In the records that follow, the lines from the one containing "Viewport: 644px width, 362px" to the one containing "Screen dimensions: 364x604", inclusive, are to be given again exactly.

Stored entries
__________________________________________________

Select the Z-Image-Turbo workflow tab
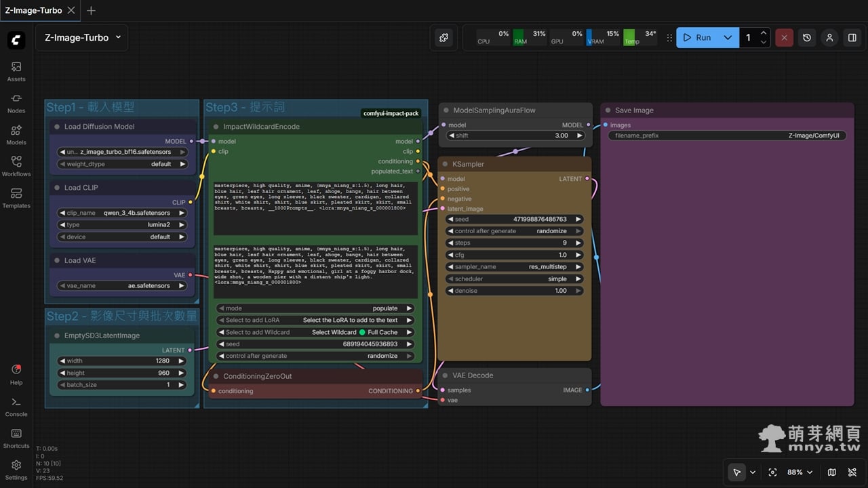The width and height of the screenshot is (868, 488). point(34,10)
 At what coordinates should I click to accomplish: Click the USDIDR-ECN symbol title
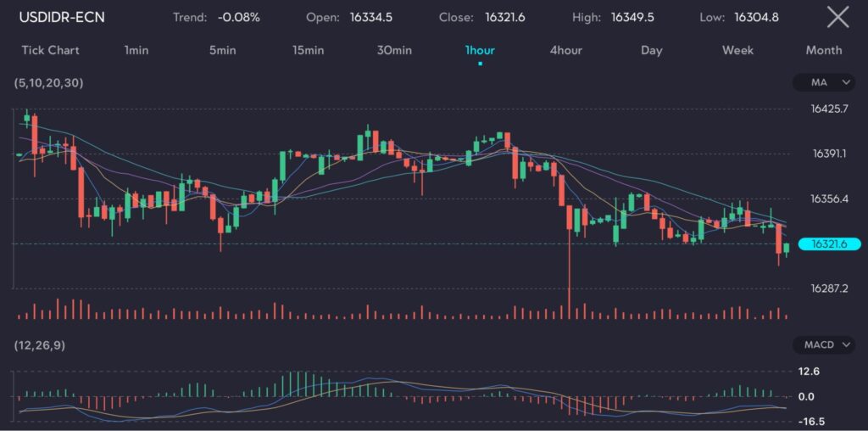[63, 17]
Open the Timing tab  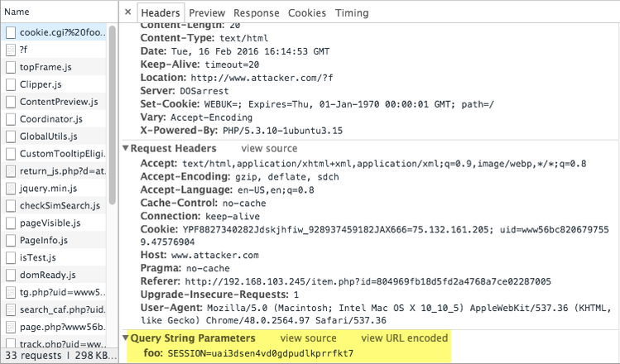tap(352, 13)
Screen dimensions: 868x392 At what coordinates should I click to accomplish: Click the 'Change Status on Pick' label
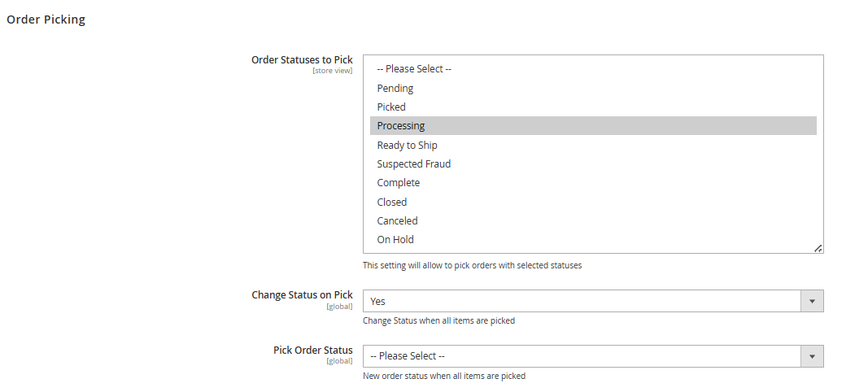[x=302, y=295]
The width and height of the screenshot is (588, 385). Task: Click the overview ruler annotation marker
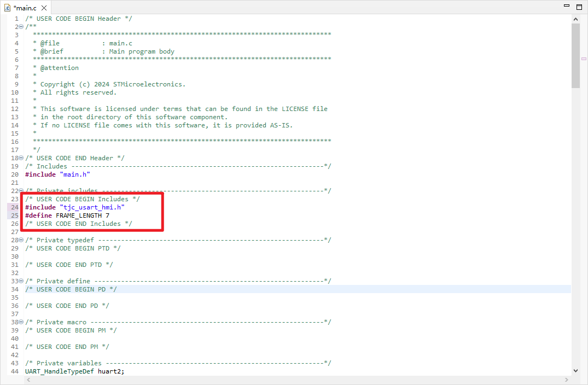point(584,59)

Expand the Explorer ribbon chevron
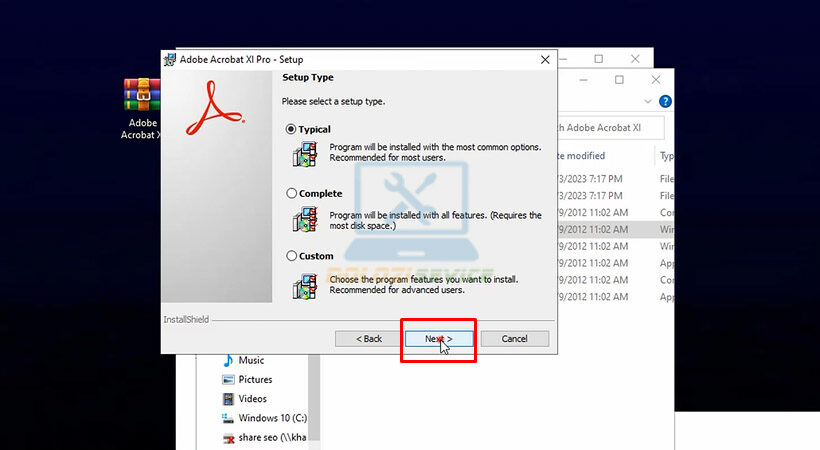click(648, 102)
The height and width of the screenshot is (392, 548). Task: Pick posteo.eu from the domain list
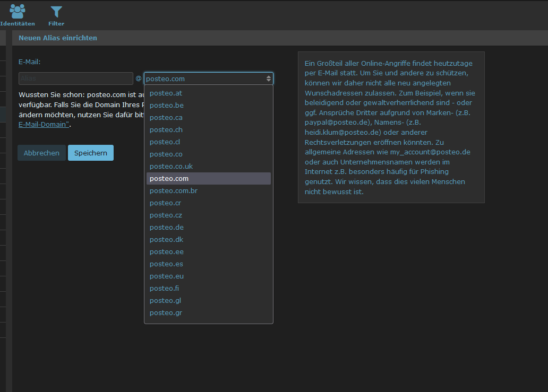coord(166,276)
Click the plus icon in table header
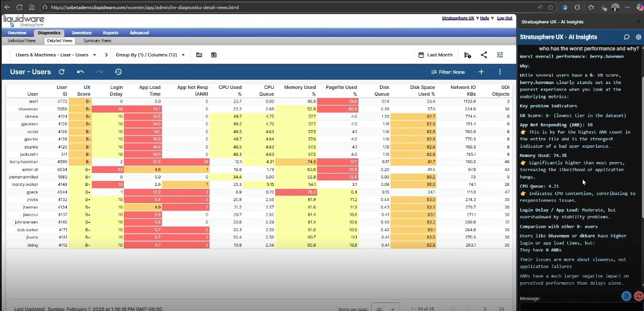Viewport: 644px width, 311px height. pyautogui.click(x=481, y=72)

__________________________________________________

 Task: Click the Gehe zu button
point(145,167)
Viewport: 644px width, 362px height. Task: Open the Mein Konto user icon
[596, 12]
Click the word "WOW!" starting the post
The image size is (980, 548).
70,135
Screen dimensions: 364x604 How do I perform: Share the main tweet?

__________________________________________________

Result of the task =>
Viewport: 644px width, 362px height. Task: Open the Mein Konto user icon
[596, 12]
Click the word "WOW!" starting the post
The image size is (980, 548).
70,135
Screen dimensions: 364x604 How do I perform: Share the main tweet?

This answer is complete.